In part one of this series, we shared an analytical framework for picking marketing channels that can help you ramp up your demand generation quickly… and a funny-but-unrealistic hack for doubling your pipeline, immediately, with no additional budget or headcount.
In this post (aka part two), we’ll also share a hack that can help you grow your pipeline quickly with relatively low $ and headcount investment. But this time, it’s real and it works.
The ✨ secret hack ✨ to quickly ramping up demand generation
This one is all about boosting your email marketing capabilities. Email marketing is our favorite channel for Enterprise B2B startups. It’s the most cost-efficient, and the one you have most control over. It’s the best distribution and conversion channel for any campaign: from webinars and conferences to content.
Case in point: We recently ran a webinar with a client. We spent $2000 (and a lot of time) on LinkedIn ads that drove 7 webinar registrations. We spent $0 (and much less time) on three email campaigns that drove 120 registrations. All in all, email accounted for ~80% of signups to this webinar. This is typically what we see with email marketing across clients and campaigns.
OK, I’m convinced. Email marketing is the 💣. Now what?
There are many ways to get more out of your email channel. This post is about one of them: Increasing the size of your email marketing database.
It’s simple — the bigger the audience you can email, the more people will engage with your campaigns, and ultimately set up demos and become Sales Opportunities.
Sounds straightforward, right? But you’d be surprised how many startups don’t actively work on consistently increasing their database size.
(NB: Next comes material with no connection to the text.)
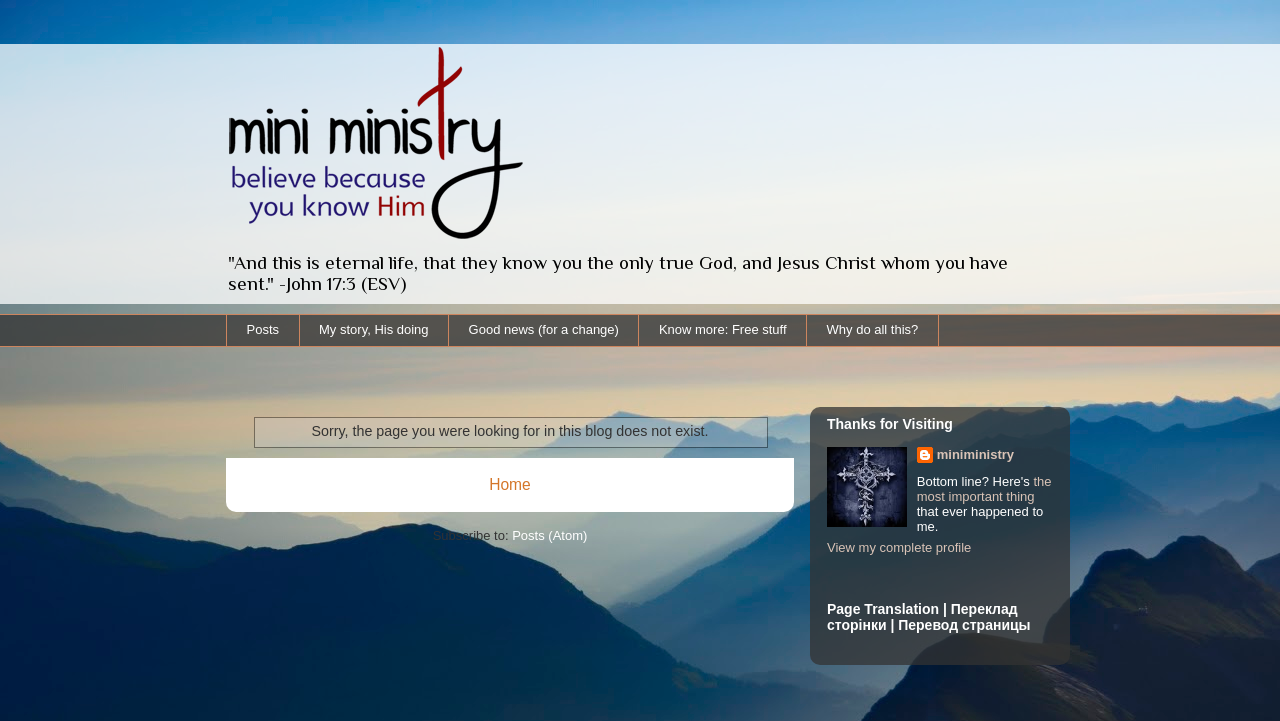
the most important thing (984, 489)
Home (510, 484)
We should know — in the past month, we significantly increased the size of the email databases of two of our clients (by 50-100%). No good reason for not doing it months ago.
Bigger database = better database. Here’s how to grow one.
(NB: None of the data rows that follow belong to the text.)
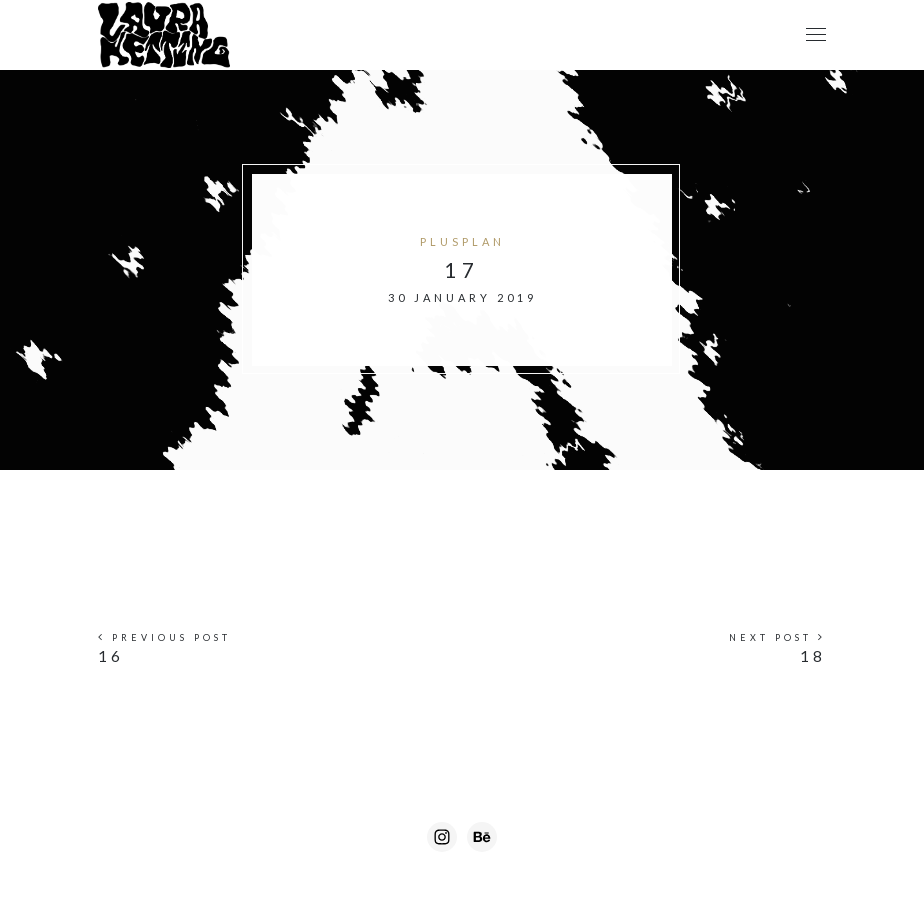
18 (813, 656)
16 (111, 656)
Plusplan (462, 241)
As long as you’re adding leads that match your ICP (Ideal Customer Profile), your database gets better as it grows. Here are four things you should be doing to make sure this actually happens.
- Have an explicit goal around database growth that you track alongside other top marketing KPIs on a monthly, quarterly, annual basis. Someone on the team should own this goal — your Marketing Operations person is a good bet.
- To determine what this goal should be, calculate the size of your audience. This can be as simple as a back-of-the-envelope calculation – # of ICP companies * estimated # of ICP people within each company (e.g. 2,000 ICP companies * average of 5 ICP people per company = target audience of 10,000 people). Or you can do a more elaborate market sizing exercise. If it’s too hard to calculate your ICP, you can set growth goals like “doubling within X months.”
- Invest in a lead generation tool (e.g. ZoomInfo / DiscoverOrg, SalesIntel, LinkedIn Sales Navigator, Lusha). Yes, this will cost you money — expect to spend $10-20K per year. But the ROI and speed are there.
- Make sure you’re not inadvertently excluding legitimate leads. With both our clients, we discovered thousands of leads already in the database that were excluded from getting email campaigns for various reasons. Upon further examination, we concluded a lot of these reasons were erroneous or based on outdated processes, and these leads can be safely added back into the database.
Note: If you’re just starting out and your email database is smaller than 5K recipients, check out our guide for building your first marketing database.
Hold on — can I just add people to my database and email them? Isn’t that spam?
Yes you can, and no it’s not (in the US).
But wait, I’m only doing inbound marketing and conferences, waiting for leads to opt-in to my database. You’re saying I should just add leads to the database myself?
Yep. Otherwise, good luck waiting around for leads to come while all of your competitors are buying lead generation tools and bulking up their database.
The Bottom Line
“That’s it?” You may be asking yourself. “Not exactly groundbreaking.” And you’re right — it’s not. But sometimes basic infrastructure work, done consistently, leads to groundbreaking results.
What’s preventing you from doubling your email database size this month?